### Set problem
Copy the lines below word for word, keeping every character as it appears.

>> Begin

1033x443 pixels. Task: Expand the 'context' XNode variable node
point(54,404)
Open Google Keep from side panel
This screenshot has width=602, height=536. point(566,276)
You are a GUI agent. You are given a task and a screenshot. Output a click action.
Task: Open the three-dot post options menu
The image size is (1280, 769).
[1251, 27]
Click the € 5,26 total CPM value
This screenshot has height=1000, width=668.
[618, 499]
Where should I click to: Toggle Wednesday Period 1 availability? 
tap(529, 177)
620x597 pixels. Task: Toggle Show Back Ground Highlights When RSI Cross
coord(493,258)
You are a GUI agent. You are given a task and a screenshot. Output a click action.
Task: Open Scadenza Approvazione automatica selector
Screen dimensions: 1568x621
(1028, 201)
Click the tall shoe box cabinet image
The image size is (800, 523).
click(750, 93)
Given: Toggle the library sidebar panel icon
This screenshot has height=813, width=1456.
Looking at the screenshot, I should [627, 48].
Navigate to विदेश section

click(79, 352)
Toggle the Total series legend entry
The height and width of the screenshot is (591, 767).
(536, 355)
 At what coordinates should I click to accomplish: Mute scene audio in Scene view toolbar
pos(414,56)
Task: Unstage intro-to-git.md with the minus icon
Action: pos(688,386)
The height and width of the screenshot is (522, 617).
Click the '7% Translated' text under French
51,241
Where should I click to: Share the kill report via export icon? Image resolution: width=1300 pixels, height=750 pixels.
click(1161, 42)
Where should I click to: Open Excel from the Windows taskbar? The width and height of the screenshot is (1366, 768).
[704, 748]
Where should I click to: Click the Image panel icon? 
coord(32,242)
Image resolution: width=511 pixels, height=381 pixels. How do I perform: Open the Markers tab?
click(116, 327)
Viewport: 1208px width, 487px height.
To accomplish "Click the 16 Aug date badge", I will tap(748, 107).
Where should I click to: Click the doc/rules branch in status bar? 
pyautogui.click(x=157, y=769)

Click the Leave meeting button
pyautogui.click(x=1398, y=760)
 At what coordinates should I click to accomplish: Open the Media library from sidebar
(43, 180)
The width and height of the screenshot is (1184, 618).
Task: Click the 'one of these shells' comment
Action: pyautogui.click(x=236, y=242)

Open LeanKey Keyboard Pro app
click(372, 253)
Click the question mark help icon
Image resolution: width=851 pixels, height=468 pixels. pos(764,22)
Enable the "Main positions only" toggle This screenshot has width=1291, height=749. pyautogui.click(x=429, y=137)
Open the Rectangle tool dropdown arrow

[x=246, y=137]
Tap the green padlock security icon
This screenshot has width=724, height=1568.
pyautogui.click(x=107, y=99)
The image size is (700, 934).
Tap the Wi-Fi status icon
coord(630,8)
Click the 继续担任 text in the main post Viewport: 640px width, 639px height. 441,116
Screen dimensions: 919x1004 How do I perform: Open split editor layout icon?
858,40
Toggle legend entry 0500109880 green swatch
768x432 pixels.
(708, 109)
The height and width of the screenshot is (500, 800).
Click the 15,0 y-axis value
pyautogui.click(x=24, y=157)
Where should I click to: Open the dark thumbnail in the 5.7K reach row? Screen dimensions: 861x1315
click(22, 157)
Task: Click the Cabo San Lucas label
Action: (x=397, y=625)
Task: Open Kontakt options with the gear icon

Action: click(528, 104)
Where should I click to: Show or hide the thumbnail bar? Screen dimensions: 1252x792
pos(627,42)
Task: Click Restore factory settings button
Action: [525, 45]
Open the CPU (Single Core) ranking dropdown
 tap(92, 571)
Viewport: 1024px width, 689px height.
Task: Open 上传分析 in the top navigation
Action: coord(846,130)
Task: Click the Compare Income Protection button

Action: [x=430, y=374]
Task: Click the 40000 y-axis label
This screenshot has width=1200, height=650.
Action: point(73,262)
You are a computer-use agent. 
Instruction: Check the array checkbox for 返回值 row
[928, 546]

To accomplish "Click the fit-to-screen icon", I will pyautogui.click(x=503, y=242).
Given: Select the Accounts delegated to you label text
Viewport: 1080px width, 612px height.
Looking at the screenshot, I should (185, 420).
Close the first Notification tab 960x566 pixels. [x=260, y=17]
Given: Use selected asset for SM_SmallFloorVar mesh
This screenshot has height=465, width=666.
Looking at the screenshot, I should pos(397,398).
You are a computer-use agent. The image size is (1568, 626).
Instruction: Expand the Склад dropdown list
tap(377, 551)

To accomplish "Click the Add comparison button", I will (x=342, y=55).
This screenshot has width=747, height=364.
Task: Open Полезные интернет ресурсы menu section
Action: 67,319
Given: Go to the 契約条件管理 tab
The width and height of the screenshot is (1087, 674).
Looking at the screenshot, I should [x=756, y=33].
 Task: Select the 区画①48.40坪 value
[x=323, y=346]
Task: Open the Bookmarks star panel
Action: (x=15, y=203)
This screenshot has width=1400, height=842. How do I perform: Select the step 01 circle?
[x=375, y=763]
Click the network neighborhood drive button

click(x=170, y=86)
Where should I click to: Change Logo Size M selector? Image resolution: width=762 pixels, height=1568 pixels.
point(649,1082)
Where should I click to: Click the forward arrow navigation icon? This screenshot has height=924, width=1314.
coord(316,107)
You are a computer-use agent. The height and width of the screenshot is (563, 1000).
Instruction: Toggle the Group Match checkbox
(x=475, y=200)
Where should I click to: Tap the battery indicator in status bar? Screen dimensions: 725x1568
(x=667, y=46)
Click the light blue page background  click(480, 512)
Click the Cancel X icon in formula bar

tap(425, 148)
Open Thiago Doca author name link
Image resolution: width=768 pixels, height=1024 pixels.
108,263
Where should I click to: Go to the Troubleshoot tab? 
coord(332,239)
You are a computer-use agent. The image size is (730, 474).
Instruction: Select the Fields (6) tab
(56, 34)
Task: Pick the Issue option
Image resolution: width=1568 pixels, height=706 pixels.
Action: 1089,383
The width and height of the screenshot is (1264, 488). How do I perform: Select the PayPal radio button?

>> End

### Solution for this task
1033x443 pixels. Task: Expand the 'context' XNode variable node
point(54,404)
Open Google Keep from side panel
This screenshot has width=602, height=536. point(566,276)
You are a GUI agent. You are given a task and a screenshot. Output a click action.
Task: Open the three-dot post options menu
The image size is (1280, 769).
[1251, 27]
Click the € 5,26 total CPM value
This screenshot has height=1000, width=668.
[618, 499]
Where should I click to: Toggle Wednesday Period 1 availability? 
tap(529, 177)
620x597 pixels. Task: Toggle Show Back Ground Highlights When RSI Cross
coord(493,258)
You are a GUI agent. You are given a task and a screenshot. Output a click action.
Task: Open Scadenza Approvazione automatica selector
Screen dimensions: 1568x621
(1028, 201)
Click the tall shoe box cabinet image
The image size is (800, 523).
click(750, 93)
Given: Toggle the library sidebar panel icon
This screenshot has height=813, width=1456.
Looking at the screenshot, I should [627, 48].
Navigate to विदेश section

click(79, 352)
Toggle the Total series legend entry
The height and width of the screenshot is (591, 767).
(536, 355)
 At what coordinates should I click to accomplish: Mute scene audio in Scene view toolbar
pos(414,56)
Task: Unstage intro-to-git.md with the minus icon
Action: pos(688,386)
The height and width of the screenshot is (522, 617).
Click the '7% Translated' text under French
51,241
Where should I click to: Share the kill report via export icon? Image resolution: width=1300 pixels, height=750 pixels.
click(1161, 42)
Where should I click to: Open Excel from the Windows taskbar? The width and height of the screenshot is (1366, 768).
[704, 748]
Where should I click to: Click the Image panel icon? 
coord(32,242)
Image resolution: width=511 pixels, height=381 pixels. How do I perform: Open the Markers tab?
click(116, 327)
Viewport: 1208px width, 487px height.
To accomplish "Click the 16 Aug date badge", I will tap(748, 107).
Where should I click to: Click the doc/rules branch in status bar? 
pyautogui.click(x=157, y=769)

Click the Leave meeting button
pyautogui.click(x=1398, y=760)
 At what coordinates should I click to accomplish: Open the Media library from sidebar
(43, 180)
The width and height of the screenshot is (1184, 618).
Task: Click the 'one of these shells' comment
Action: pyautogui.click(x=236, y=242)

Open LeanKey Keyboard Pro app
click(372, 253)
Click the question mark help icon
Image resolution: width=851 pixels, height=468 pixels. pos(764,22)
Enable the "Main positions only" toggle This screenshot has width=1291, height=749. pyautogui.click(x=429, y=137)
Open the Rectangle tool dropdown arrow

[x=246, y=137]
Tap the green padlock security icon
This screenshot has width=724, height=1568.
pyautogui.click(x=107, y=99)
The image size is (700, 934).
Tap the Wi-Fi status icon
coord(630,8)
Click the 继续担任 text in the main post Viewport: 640px width, 639px height. 441,116
Screen dimensions: 919x1004 How do I perform: Open split editor layout icon?
858,40
Toggle legend entry 0500109880 green swatch
768x432 pixels.
(708, 109)
The height and width of the screenshot is (500, 800).
Click the 15,0 y-axis value
pyautogui.click(x=24, y=157)
Where should I click to: Open the dark thumbnail in the 5.7K reach row? Screen dimensions: 861x1315
click(22, 157)
Task: Click the Cabo San Lucas label
Action: (x=397, y=625)
Task: Open Kontakt options with the gear icon

Action: click(528, 104)
Where should I click to: Show or hide the thumbnail bar? Screen dimensions: 1252x792
pos(627,42)
Task: Click Restore factory settings button
Action: [525, 45]
Open the CPU (Single Core) ranking dropdown
 tap(92, 571)
Viewport: 1024px width, 689px height.
Task: Open 上传分析 in the top navigation
Action: coord(846,130)
Task: Click the Compare Income Protection button

Action: [x=430, y=374]
Task: Click the 40000 y-axis label
This screenshot has width=1200, height=650.
Action: point(73,262)
You are a computer-use agent. 
Instruction: Check the array checkbox for 返回值 row
[928, 546]

To accomplish "Click the fit-to-screen icon", I will pyautogui.click(x=503, y=242).
Given: Select the Accounts delegated to you label text
Viewport: 1080px width, 612px height.
Looking at the screenshot, I should (185, 420).
Close the first Notification tab 960x566 pixels. [x=260, y=17]
Given: Use selected asset for SM_SmallFloorVar mesh
This screenshot has height=465, width=666.
Looking at the screenshot, I should pos(397,398).
You are a computer-use agent. The image size is (1568, 626).
Instruction: Expand the Склад dropdown list
tap(377, 551)

To accomplish "Click the Add comparison button", I will (x=342, y=55).
This screenshot has width=747, height=364.
Task: Open Полезные интернет ресурсы menu section
Action: 67,319
Given: Go to the 契約条件管理 tab
The width and height of the screenshot is (1087, 674).
Looking at the screenshot, I should [x=756, y=33].
 Task: Select the 区画①48.40坪 value
[x=323, y=346]
Task: Open the Bookmarks star panel
Action: (x=15, y=203)
This screenshot has width=1400, height=842. How do I perform: Select the step 01 circle?
[x=375, y=763]
Click the network neighborhood drive button

click(x=170, y=86)
Where should I click to: Change Logo Size M selector? Image resolution: width=762 pixels, height=1568 pixels.
point(649,1082)
Where should I click to: Click the forward arrow navigation icon? This screenshot has height=924, width=1314.
coord(316,107)
You are a computer-use agent. The height and width of the screenshot is (563, 1000).
Instruction: Toggle the Group Match checkbox
(x=475, y=200)
Where should I click to: Tap the battery indicator in status bar? Screen dimensions: 725x1568
(x=667, y=46)
Click the light blue page background  click(480, 512)
Click the Cancel X icon in formula bar

tap(425, 148)
Open Thiago Doca author name link
Image resolution: width=768 pixels, height=1024 pixels.
108,263
Where should I click to: Go to the Troubleshoot tab? 
coord(332,239)
You are a computer-use agent. The image size is (730, 474).
Instruction: Select the Fields (6) tab
(56, 34)
Task: Pick the Issue option
Image resolution: width=1568 pixels, height=706 pixels.
Action: 1089,383
The width and height of the screenshot is (1264, 488). How do I perform: Select the PayPal radio button?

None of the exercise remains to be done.